Trump está buscando sacudir o comércio global, usando ameaças e tarifas comerciais para fazer com que parceiros promovam os interesses dos EUA. Ele já pressionou por concessões da Colômbia, do Panamá e do México, enquanto o Brasil é alvo de novas tarifas comerciais sobre o aço.

As tarifas de 25% propostas para produtos mexicanos e canadenses devem entrar em vigor na terça-feira, com uma taxa extra de 10% sobre produtos chineses.

Mas na América do Sul, autoridades, diplomatas e especialistas em comércio exterior ouvidos pela Reuters disseram que a enorme e crescente liderança comercial da China amorteceu o impacto das medidas de Trump — um sinal de alerta dos potenciais limites mais amplos de uma abordagem punitiva em um mundo onde os Estados Unidos têm um número crescente de rivais econômicos.

Um diplomata brasileiro próximo ao presidente Luiz Inácio Lula da Silva disse que a economia do Brasil não depende dos Estados Unidos, citando o superávit comercial de US$30 bilhões do país com a China no ano passado como muito mais importante economicamente.

Ele disse que as ameaças de tarifas comerciais de Trump, após anos de “negligência” dos Estados Unidos, levariam os países a buscar alternativas menos arriscadas, como China, Europa ou o grupo Brics, que inclui Brasil, Rússia, Índia, China e África do Sul.

Pequim, por sua vez, é “um parceiro pragmático”, e os chineses “vêm aqui para fazer negócios”.

Impulsionadas pelos gigantes de commodities Brasil, Chile, Peru e Argentina, as exportações da América do Sul para a China mais que dobraram na última década, enquanto os embarques para os Estados Unidos aumentaram apenas ligeiramente, mostra análise dos dados de comércio exterior feita pela Reuters.

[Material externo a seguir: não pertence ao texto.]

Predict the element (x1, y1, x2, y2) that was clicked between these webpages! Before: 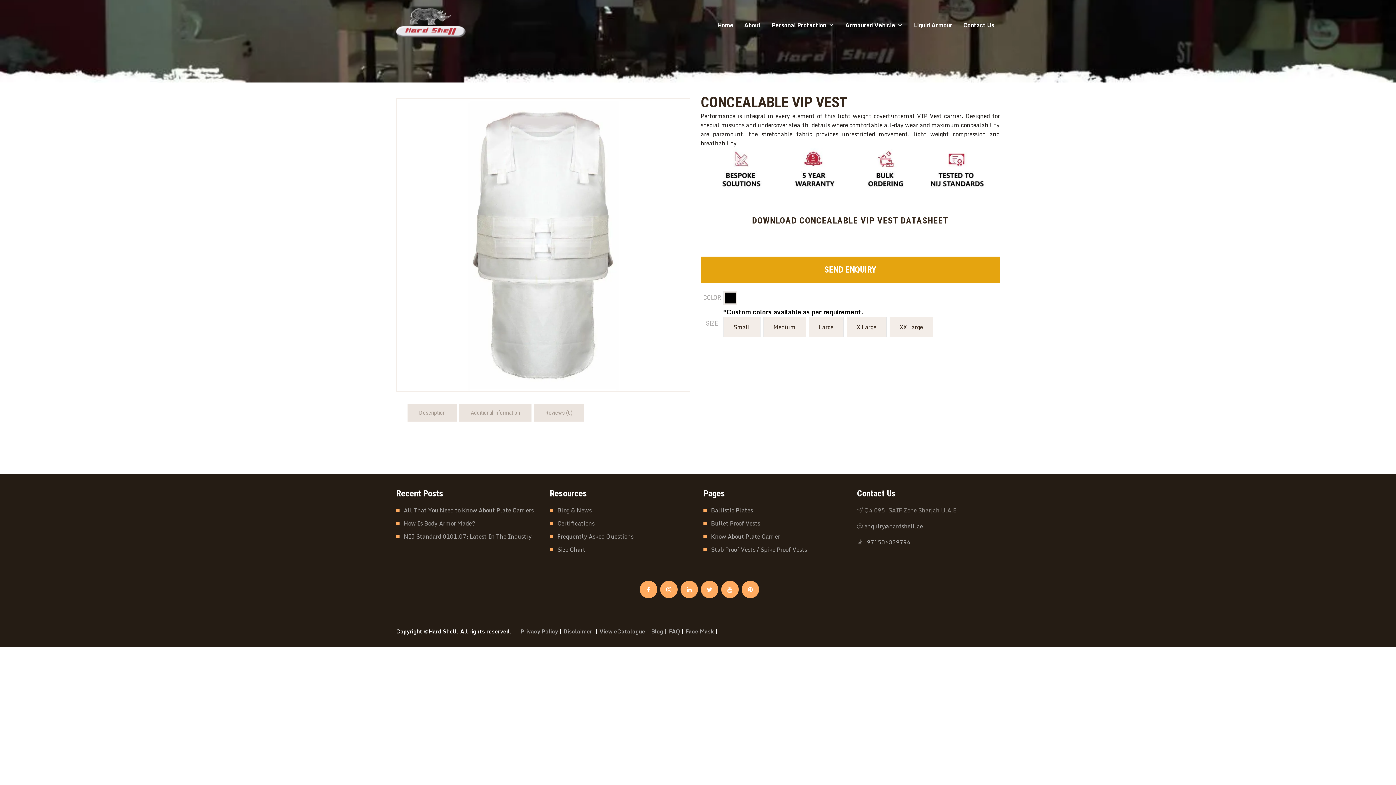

Isso tornou o enorme mercado da China inestimável para líderes regionais que enfrentam, em geral, baixo crescimento e alto endividamento, e fortaleceu o poder de Pequim na região, mesmo com governos não alinhados ideologicamente.

‘Valentão da vizinhança’

O secretário de Estado dos EUA, Marco Rubio, em comentários no final de janeiro, descartou como “absurdo” o risco de países sul-americanos como a Colômbia serem empurrados mais em direção à China, apontando para as vitórias céleres que seu governo obteve nas últimas semanas.

Ameaças tarifárias levaram o México à mesa de negociações sobre comércio e a comprometer tropas para reforçar a fronteira com os EUA, enquanto uma promessa de tomar a principal rota comercial do Canal do Panamá à força fez com que o país saísse do plano de infraestrutura do Cinturão e Rota da China. Colômbia e Estados Unidos fecharam um acordo depois que um bloqueio em voos de deportação levou os dois países à beira de uma guerra comercial.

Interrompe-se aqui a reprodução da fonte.